__Direction A__: From the records below, reproduce the lines from the line containing "The image size is (834, 453)." up to and including the line containing "(x=797, y=429)", omitting the pictures.
··· Document segment
In a short bit, I’m posting something that a regular reader of TWN wrote to commemorate the day — and also sharing some material on Haiti (as this is the week a year ago when Haiti’s horrors became even more horrific), on Richard Holbrooke’s memorial service, and on Tom Donilon’s National Security Council. I might get into China too — but we’ll see.
But sitting in this little joint, there’s been quite an impressive roster of customers who have worked their way through the line as I worked away in the corner. CNN’s State Department correspondent Elise Labott came by and chatted. We spotted and chatted with Obama team wunderkinder Tommy Vietor and Jon Favreau. Josh Marcuse, President of Young Professionals in Foreign Policy, also rushed through on the way to his real job.
Another person who came by was liberal activist and Tweezerman founder Dal LaMagna, author of Raising Eyebrows: A Failed Entrepreneur Finally Gets it Right.
Not only is this an unlikely spot to see DC’s power crowd, it’s kind of tilted towards the foreign policy sort. I’ll have to work on orchestrating some kind of accidental latte encounter between Netanyahu’s and Abu Mazen’s people here, maybe to get a Middle East stabilizing “16th & U Pact” going. I know, unlikely.
More soon.
— Steve Clemons

Comments

7 comments on “16th & U: People Watching on MLK Day

  1. nadine says:

    I wonder if unrest would lead to a Jordanian civil war between Bedouin and Palestinian-Jordanians.

    Reply

  2. Paul Norheim says:

    From the Jerusalem Post this evening:
    ‘King Abdullah is very nervous’ about Jordanian opposition
    By KHALED ABU TOAMEH
    01/17/2011 20:18
    Opposition groups plan to increase anti-government activity;
    monarch reportedly set up “special operations room” to prevent
    anarchy in Jordan.
    Jordan

    Reply

  3. Neo Controll says:

    Fuller follow up reported in the liberal blogosphere, TPM to be exact, you necrophyte. I might just say an intemperate thing or two if I’d been shot because of 2nd amendment fetishists, eliminationists and teabaggers.
    http://tpmmuckraker.talkingpointsmemo.com/2011/01/tucson_shooting_victim_who_threatened_tea_partier.php?ref=fpb

    Reply

  4. nadine says:

    Hi Wigwag, did you notice the Eric Fuller saga? Fuller is a Democratic political operative who was wounded in the Tuscon shooting. Last Thursday, he gave an interview blaming Sarah Palin, Glenn Beck and Sharon Angle for the shooting. By last Friday, he was a hero of the Left. But on Sunday, Fuller made death threats against a Tea Party member – live on ABC TV – and was arrested and involuntarily committed for psychiatric evaluation.
······
__Direction B__: Continue the text above, the blog post and reader comments on people watching at 16th & U on MLK Day, from the point at which it ends.
··· Excerpted records
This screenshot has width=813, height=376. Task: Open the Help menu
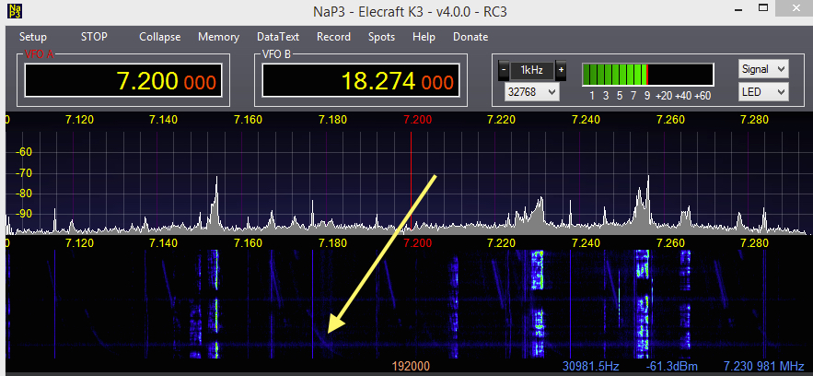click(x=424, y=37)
······
··· Excerpted records
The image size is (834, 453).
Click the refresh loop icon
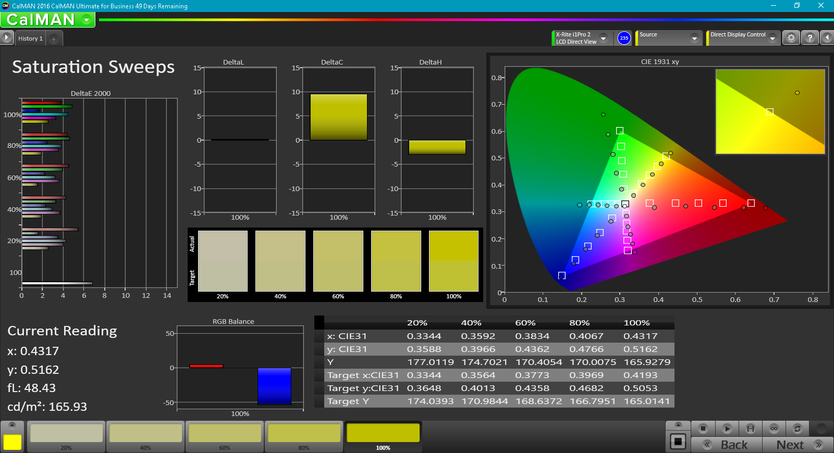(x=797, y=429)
······
__Exercise answer A__:
The image size is (834, 453).
Click the refresh loop icon
(x=797, y=429)

__Exercise answer B__:
    Well, lookee here, we do have a political operative who actually seems to have been driven around the bend by extreme political rhetoric. Unfortunately for the Left, he’s one of theirs. So, how did MSNBC cover it today? Ans: They didn’t. Eric Fuller has gone from hero to zero over the course of the weekend. He is now unmentionable.
    One blogger watched Morning Joe from the beginning: “Now I

    Reply

  5. WigWag says:

    Yes, the Duvaliers (Papa Doc and Baby Doc) and their paramilitary force, the Tonton Macoute, were like an earthquake before the earthquake. Haiti really never recovered from the criminality with which they ran the country and despite all the promise, the now exiled first democratically elected President, Jean-Bertrand Aristide, wasn’t able to rescue Haiti. It’s a sad irony that Baby Doc is back in Haiti while Aristide languishes in South Africa.
    The Haitian people are truly wonderful; warm and full of joie de vive.
    Some Haitian friends of mine recently took me to a concert of the most famous zouk group from Haiti, Tabou Combo. I was twice or three times the age of everyone else there but I’m not sure which I enjoyed more, the music or the audience. Zouk and compa are the national musical genres of Haiti; what a wonderful musical tradition!
    Tabou Combo tours in South Florida quite often and I am hoping to see them again someday. More information on this band (which is known by every Haitian) can be found here,
    http://www.taboucombo.com/home.html
    In the meantime, I will pray that Baby Doc is not restored to power.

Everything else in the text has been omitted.